From the data, copy out every line in which the word "computer" appears.

───── Information shown

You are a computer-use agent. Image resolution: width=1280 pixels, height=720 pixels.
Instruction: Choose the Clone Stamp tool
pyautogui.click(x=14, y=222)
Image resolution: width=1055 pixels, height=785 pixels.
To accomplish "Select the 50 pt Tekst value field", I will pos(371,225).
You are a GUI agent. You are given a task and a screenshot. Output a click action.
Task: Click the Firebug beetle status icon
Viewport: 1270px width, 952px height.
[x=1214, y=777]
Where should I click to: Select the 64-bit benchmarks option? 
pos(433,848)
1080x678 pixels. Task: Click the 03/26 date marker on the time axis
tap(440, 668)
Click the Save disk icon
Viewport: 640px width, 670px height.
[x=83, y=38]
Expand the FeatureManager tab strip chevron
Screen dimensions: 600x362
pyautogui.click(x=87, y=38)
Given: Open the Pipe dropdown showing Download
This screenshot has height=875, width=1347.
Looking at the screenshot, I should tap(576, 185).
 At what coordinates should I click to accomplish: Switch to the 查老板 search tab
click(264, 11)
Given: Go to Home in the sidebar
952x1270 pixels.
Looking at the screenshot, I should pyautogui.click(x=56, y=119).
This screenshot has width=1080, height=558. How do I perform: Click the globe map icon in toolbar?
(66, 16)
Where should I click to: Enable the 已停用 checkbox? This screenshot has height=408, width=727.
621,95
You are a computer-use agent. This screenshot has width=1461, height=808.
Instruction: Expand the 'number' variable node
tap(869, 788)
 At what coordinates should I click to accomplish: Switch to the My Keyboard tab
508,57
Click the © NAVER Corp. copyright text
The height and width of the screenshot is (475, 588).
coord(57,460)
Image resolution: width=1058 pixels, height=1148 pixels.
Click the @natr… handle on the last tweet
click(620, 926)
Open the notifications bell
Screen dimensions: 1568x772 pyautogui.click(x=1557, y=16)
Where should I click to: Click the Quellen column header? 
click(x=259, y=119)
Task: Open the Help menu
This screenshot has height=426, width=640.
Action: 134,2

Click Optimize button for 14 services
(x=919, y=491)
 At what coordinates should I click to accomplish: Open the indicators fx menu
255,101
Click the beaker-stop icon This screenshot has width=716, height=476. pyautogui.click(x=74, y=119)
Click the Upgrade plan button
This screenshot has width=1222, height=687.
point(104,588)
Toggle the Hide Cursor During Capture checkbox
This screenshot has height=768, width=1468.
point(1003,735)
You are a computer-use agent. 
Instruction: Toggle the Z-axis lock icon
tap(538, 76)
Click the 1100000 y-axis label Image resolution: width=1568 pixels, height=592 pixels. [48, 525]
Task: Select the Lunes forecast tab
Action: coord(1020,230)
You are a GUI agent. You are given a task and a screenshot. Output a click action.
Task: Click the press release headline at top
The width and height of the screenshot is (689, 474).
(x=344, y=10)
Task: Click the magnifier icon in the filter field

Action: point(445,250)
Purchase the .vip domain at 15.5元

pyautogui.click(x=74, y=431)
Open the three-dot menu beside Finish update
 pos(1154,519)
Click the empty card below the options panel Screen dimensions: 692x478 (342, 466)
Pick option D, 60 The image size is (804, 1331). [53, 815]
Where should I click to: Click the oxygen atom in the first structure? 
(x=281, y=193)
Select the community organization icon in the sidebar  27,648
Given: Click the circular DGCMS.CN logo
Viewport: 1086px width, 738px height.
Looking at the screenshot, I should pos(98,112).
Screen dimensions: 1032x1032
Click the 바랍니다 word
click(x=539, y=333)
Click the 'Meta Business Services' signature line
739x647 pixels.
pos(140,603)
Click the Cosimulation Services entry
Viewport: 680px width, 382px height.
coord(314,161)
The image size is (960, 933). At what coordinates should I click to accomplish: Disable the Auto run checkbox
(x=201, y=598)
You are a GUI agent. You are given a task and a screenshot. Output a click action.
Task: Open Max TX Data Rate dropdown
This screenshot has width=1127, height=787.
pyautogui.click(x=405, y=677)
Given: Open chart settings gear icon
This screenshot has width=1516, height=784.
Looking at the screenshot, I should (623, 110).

──────────

Solution to this problem:
You are a computer-use agent. Image resolution: width=1280 pixels, height=720 pixels.
You are a computer-use agent. This screenshot has width=1461, height=808.
You are a computer-use agent. 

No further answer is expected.